▸ Text to read
====

On Fri, Jul 31, 2009 at 8:55 PM, Devon Scott-Tunkin
<djvonfunkin@xxxxxxxxx> wrote:
you just can't win ;).
bah, it all depends on how you define "win".
If you mean please all the people all the time, yes you are correct. However if you instead define win as choose the available option that best optimizes what you want to achieve - well then you can definitely win.
In fact, to go back to my point about Amazon & Google's "objective formalized testing with real customers" - Amazon.com is not currently
maxing out at any pixel size - and that decision was based on split
A-B testing (like almost all page content choices there ultimately are - they have an awesome split A-B engine for all their web stuff). They found out that for their existing customer base at some point in time, letting the content flow full width was better than maxing out in terms of actual customer behavior - sales and traffic and all that. (The design story for their results is probably something like customers want all the relevant content for the current page on one page, but they don't want to scroll too much and they want to see more of the content together, so use that width)

====

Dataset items

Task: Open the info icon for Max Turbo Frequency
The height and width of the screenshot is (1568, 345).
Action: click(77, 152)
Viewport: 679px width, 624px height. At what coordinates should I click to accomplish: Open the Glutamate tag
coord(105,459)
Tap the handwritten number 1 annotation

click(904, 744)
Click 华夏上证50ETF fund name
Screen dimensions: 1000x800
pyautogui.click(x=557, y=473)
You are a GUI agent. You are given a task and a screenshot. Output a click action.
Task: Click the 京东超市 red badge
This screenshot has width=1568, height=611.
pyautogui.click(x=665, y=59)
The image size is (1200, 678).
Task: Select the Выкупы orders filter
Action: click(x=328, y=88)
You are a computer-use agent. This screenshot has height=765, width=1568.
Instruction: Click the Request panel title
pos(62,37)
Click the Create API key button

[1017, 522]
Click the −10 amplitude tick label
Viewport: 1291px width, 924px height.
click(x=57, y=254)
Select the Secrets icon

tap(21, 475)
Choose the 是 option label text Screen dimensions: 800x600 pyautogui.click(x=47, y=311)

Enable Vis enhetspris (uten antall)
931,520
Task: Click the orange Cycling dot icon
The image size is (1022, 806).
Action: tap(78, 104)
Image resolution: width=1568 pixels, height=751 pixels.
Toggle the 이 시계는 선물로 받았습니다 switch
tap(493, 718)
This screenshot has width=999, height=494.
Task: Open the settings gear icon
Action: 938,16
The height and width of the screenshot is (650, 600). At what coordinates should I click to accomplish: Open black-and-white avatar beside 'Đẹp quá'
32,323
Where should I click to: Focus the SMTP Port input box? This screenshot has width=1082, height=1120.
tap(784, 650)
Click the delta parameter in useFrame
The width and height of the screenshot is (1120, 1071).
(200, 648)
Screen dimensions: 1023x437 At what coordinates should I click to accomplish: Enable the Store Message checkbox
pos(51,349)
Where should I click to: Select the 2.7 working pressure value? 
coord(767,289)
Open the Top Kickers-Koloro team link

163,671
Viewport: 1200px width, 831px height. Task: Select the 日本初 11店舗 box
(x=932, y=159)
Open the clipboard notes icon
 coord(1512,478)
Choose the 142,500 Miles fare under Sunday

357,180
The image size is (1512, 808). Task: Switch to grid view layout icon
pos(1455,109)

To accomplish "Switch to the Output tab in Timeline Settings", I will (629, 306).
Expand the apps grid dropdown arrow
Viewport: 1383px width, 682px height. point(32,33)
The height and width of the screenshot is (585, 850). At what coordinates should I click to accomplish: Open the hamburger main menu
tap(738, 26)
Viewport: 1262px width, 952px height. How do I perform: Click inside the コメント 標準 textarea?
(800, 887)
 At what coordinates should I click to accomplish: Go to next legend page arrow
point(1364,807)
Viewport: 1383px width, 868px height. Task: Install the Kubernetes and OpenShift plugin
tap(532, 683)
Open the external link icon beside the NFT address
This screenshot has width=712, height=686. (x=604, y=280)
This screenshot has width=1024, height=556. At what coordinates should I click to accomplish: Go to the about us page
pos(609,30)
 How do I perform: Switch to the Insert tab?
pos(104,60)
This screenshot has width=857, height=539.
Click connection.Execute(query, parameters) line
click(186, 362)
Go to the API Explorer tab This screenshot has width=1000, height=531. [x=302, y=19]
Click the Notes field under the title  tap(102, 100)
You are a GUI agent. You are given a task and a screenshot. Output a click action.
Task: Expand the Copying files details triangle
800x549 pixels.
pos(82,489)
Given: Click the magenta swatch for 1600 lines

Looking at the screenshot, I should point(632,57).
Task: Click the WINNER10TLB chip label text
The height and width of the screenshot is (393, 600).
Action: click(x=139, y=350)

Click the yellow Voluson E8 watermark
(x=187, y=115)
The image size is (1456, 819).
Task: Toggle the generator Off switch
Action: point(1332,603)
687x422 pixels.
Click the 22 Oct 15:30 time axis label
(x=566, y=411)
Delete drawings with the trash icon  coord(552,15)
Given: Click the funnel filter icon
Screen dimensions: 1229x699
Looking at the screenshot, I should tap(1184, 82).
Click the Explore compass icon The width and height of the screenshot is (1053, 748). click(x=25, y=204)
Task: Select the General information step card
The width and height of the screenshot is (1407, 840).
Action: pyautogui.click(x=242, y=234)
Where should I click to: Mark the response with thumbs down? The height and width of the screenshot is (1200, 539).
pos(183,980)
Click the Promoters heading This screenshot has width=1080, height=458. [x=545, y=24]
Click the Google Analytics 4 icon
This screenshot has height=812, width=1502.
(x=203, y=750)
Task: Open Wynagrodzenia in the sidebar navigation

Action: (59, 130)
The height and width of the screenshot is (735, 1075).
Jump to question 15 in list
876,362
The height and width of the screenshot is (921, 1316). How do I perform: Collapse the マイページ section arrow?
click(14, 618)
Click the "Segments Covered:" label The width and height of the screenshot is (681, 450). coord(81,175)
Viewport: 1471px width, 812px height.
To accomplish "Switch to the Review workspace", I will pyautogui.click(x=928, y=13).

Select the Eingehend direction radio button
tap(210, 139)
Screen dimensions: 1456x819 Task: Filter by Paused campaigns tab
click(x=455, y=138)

====

▸ Problems
[1] Answer these from the email about page width:
(a) On what date was the quoted message sent?
(b) According to the email, is Amazon.com currently maxing out at any pixel size?
(c) What kind of testing was that decision based on?
[2] Reproduce word for word the part of the email about page width from "bah, it all" up to and including "can definitely win.".
[3] Continue the email about Amazon's page width, starting after its last sentence.
The listing was drawn from a separate source.

▸ The replies
[1]
(a) Friday, July 31, 2009
(b) No
(c) Split A-B testing

[2]
bah, it all depends on how you define "win".
If you mean please all the people all the time, yes you are correct. However if you instead define win as choose the available option that best optimizes what you want to achieve - well then you can definitely win.

[3]
So while the results for full-width vs max width for them may be a little
old so maybe some newer larger customer desktop sizes could use a max
width at 1800 or something like that, I'm sure their results demonstrated that having their pages max out at 1280 or even 1600 was worse than letting the pages flow.
but if you want the objectivity behind my decisions please read:
http://www.humanfactors.com/downloads/feb03.asp
It was an interesting read, thank you. But despite the fact those tested said they could concentrate better on narrower widths, I think the results definitely support the idea of wider widths being better. In particular, the stated concentration benefits did not lead to faster reading, and the scrolling length being described as better with wider columns and the single page being faster than multiple both seem to lead to putting more on a page but using all the width you've got to keep scrolling low.
Anyways, to get all this back to pygame - on my 1280 wide desktop, I find the full width-ness of this page here:
http://www.pygame.org/docs/ref/surface.html
better than the maxed out width behavior of this page here:
http://pygameweb.no-ip.org/docs/surface.htmlSo I guess I'd say I think your max width is too low.
(but the second page does look very pretty)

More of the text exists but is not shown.